Kumpulan puisi "Mengikuti Arus" karya penyair Tran Sang.
Saya terkesan dengan kumpulan puisi ini sejak puisi pertama, yang berjudul "Lingkaran." Puisi tersebut memuat baris-baris berikut: "Waktu adalah sebuah lingkaran / Kita berputar dalam hari dan bulan / Jika kita terus berjalan, suatu hari nanti kita akan bertemu / Diri kita sendiri yang hilang hari ini."
Dari emosi itu, saya membaca dan merasakan puisi Tran Sang dengan sedikit refleksi, sedikit kontemplasi, dan bahkan filosofi hidup yang menjadi lebih mendalam semakin lama saya melakukan perjalanan. Misalnya, dalam "Data Labyrinth," Tran Sang merenungkan tentang media sosial, tentang "mesin pencari" yang menciptakan jarak antara orang-orang: "Besok, siapa yang akan ingat / ketika mengkaji sejarah rangkaian biner / emosi menarik diri ke dalam simbol / sebuah 'suka' sebuah 'cinta' sebuah 'haha' / menyembunyikan kekosongan di dalam."
Saya menemukan kelembutan dan kedamaian dalam kumpulan puisi ini, sejak dari judulnya. Ada "Mendengarkan Burung Bernyanyi di Pagi Hari," atau "Mendengar Melati yang Mekar di Malam Hari," atau sekadar "Pulang ke Rumah." Di antara baris-baris yang lembut ini, saya menemukan refleksi yang menyentuh hati dari Trần Sang: "Kembali mengolah tanah tempat saya dilahirkan/ untuk menemukan akar saya/ dua puluh tahun mengembara/ siapa yang menyangka bahwa eceng gondok yang mengapung tidak akan mekar?" ("Pulang ke Rumah").
Gambaran menyeluruh dan emosi yang membekas dalam "Mengikuti Sungai" mungkin tentang kampung halamannya, sungai, dan ibunya. Suatu ketika, saat berbagi tentang perilisan "anak spiritual" yang akan datang ini, penyair Tran Sang mencurahkan isi hatinya tentang rasa sakit yang tak tertahankan atas kepergian ibunya. Oleh karena itu, dalam kumpulan puisi ini: "Saya menulis tentang ibu saya, tentang hari-hari damai masa kecil saya, tentang sudut rumah lama tempat dia biasa duduk menjahit pakaian. Saya menulis tentang panggilan penuh kasih sayang, senyuman lembut, saat-saat ibu saya diam-diam mengucapkan selamat tinggal tanpa banyak bicara selain kata-kata nasihatnya yang biasa." Dia juga mengaku bahwa selama hampir 10 tahun dia diam-diam menulis, menyimpan bait-bait ini sebagai fragmen kenangan dan emosi yang telah dia alami. Tanpa tergesa-gesa atau gembar-gembor, dia menulis dan menyimpannya dengan tenang. Tampaknya puisi-puisi itu akan selamanya tetap pribadi, tetapi kemudian tiba saatnya puisi-puisi itu melangkah ke terang. Baginya, "Mengikuti Aliran" adalah sebuah perjalanan, kumpulan hal-hal yang ingin dia katakan tetapi tidak pernah terucapkan...

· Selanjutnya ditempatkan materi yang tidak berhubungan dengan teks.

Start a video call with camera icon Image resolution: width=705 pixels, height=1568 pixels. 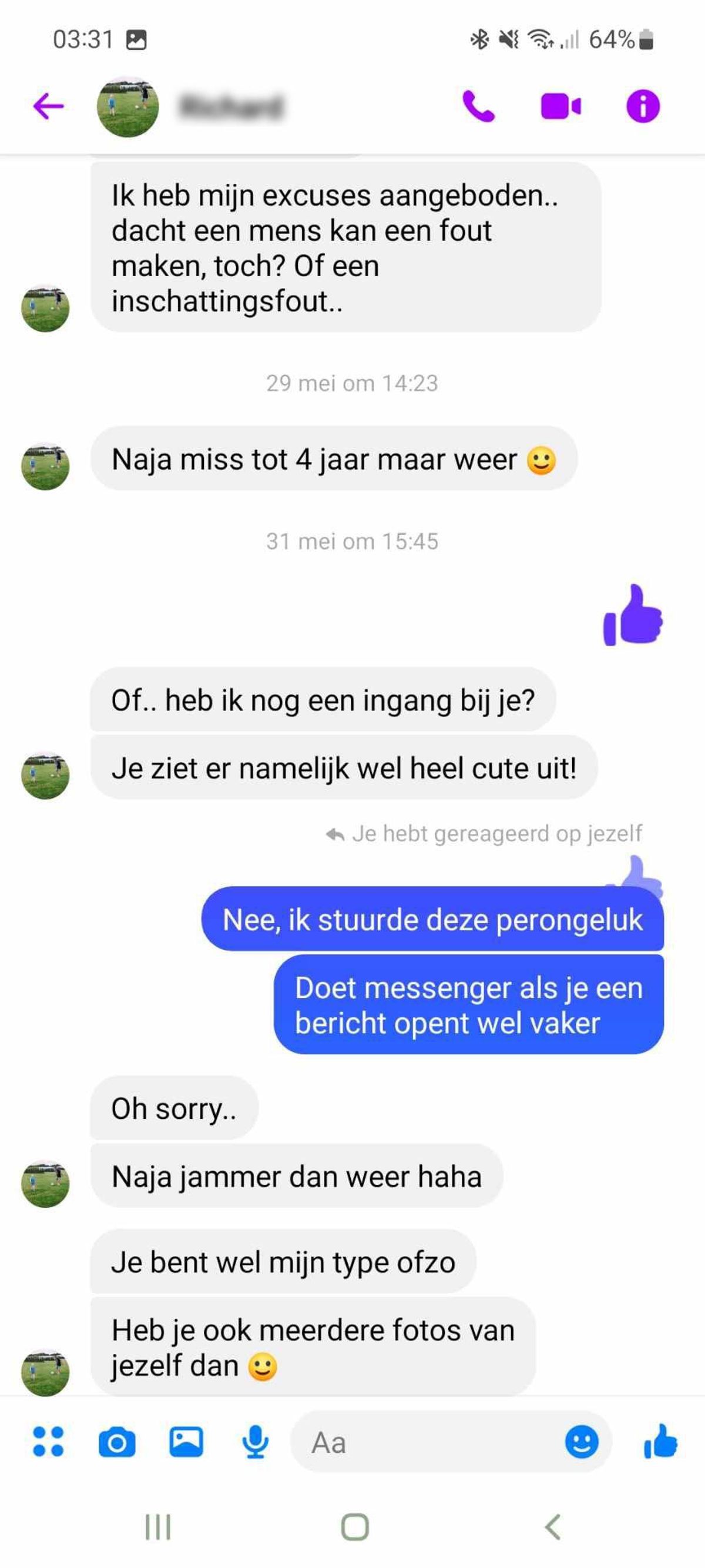561,106
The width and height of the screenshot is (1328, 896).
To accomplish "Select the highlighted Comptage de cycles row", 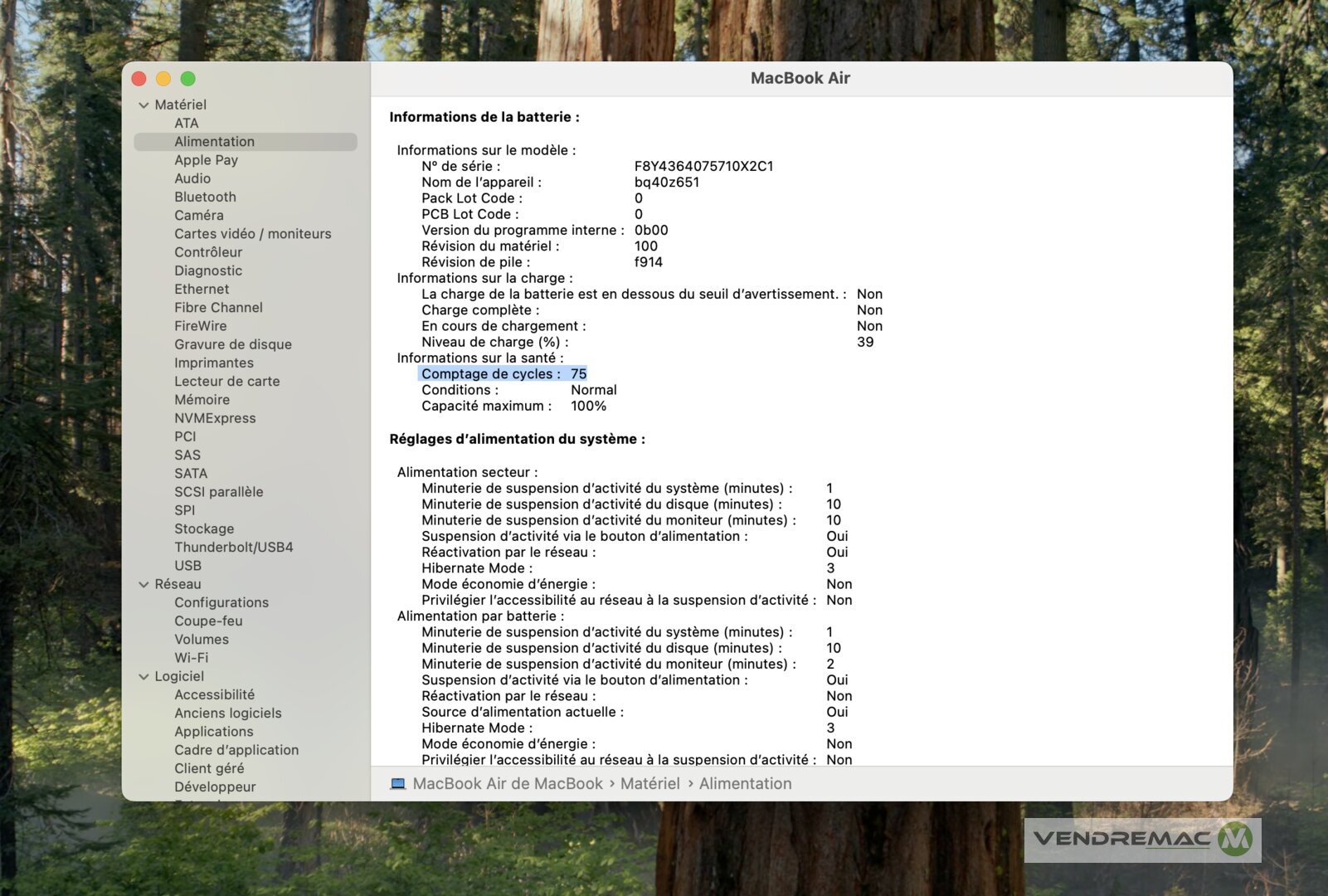I will tap(503, 374).
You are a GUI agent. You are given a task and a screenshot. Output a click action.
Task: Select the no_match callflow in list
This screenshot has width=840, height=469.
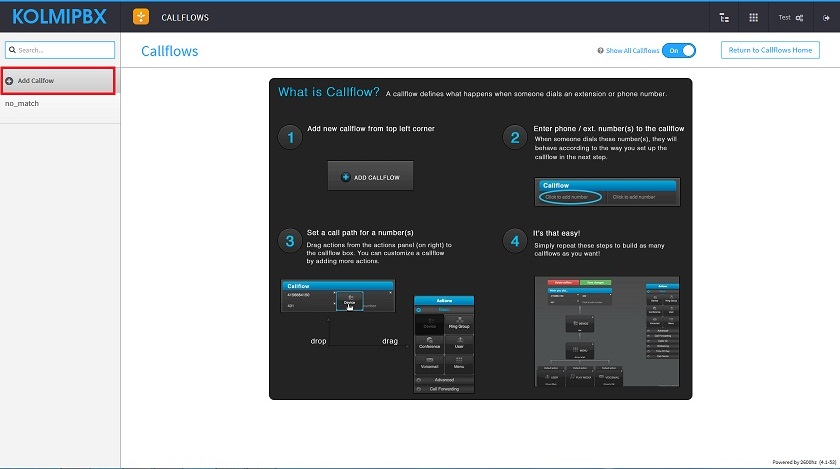(22, 103)
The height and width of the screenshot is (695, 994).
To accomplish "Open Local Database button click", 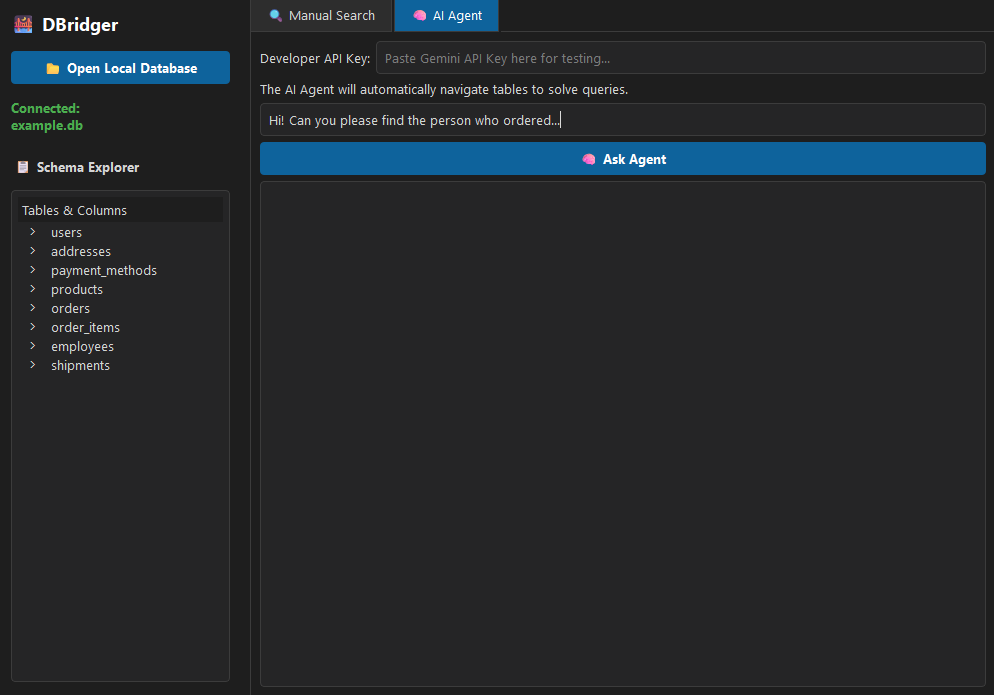I will (x=120, y=68).
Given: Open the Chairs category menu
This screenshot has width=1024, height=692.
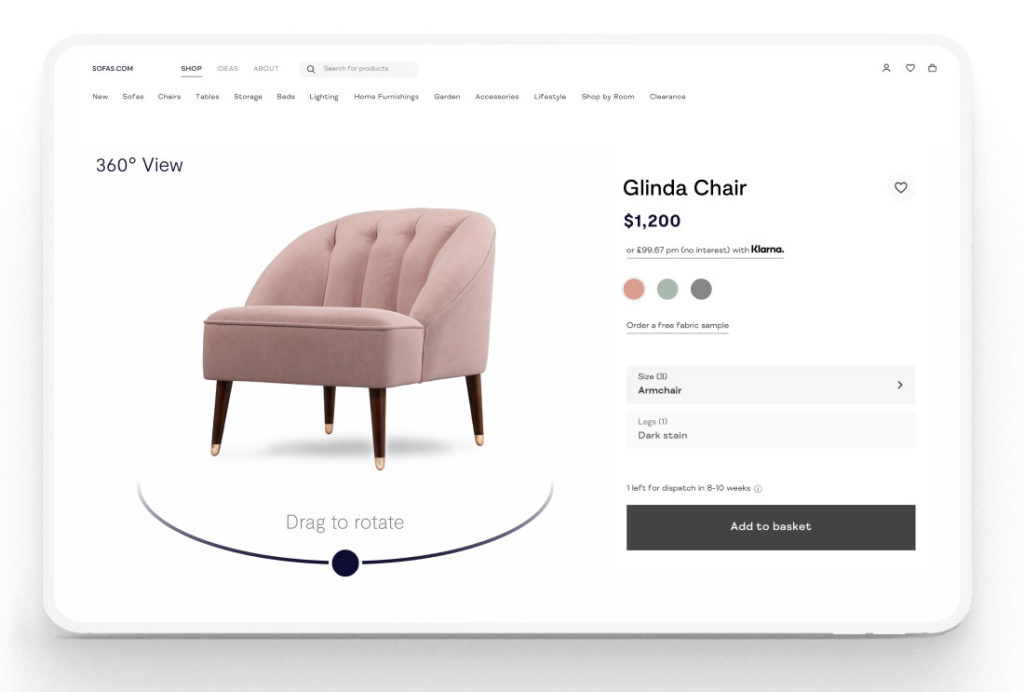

Memang, semakin jauh seseorang membalik halaman buku, semakin banyak kenangan mereka sendiri yang ditemukan dalam kenangan Tran Sang. "Lampu minyak" di sudut rumah "membayangkan bayangannya di debu waktu." Keinginan "untuk kembali mandi di kolam sendiri," tulis Tran Sang dalam "Kembali ke Pedesaan," dengan kalimat yang mengejutkan, menyedihkan, dan mencekik pembaca: "Separuh hidup tiba-tiba dipenuhi dengan nyanyian pengantar tidur rumah." Mungkin, hanya setelah lebih dari separuh hidup mengembara kita benar-benar menghargai nyanyian pengantar tidur rumah, kembali hanya untuk menemukan bebatuan hancur dan emas memudar, semua sosok kini hanya kenangan.

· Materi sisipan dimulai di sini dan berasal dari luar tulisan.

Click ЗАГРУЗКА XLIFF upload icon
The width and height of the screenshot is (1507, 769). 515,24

Jadi, setelah membaca "Mengikuti Alur," saya sekali lagi memahami kalimatnya, "Waktu adalah sebuah lingkaran." Jutaan dan miliaran lingkaran—mungkin kita akan kembali ke tempat yang sama, tetapi akankah pemandangan lama dan orang-orang lama tetap ada, dan akankah kita masih menjadi orang yang sama seperti sebelumnya? Refleksi Tran Sang dalam puisi "Janji," yang mengakhiri kumpulan puisi ini, sungguh indah: "Mari kita berjanji untuk hari esok / Aku akan kembali untuk menyapu kabut yang memudar dari rambutku."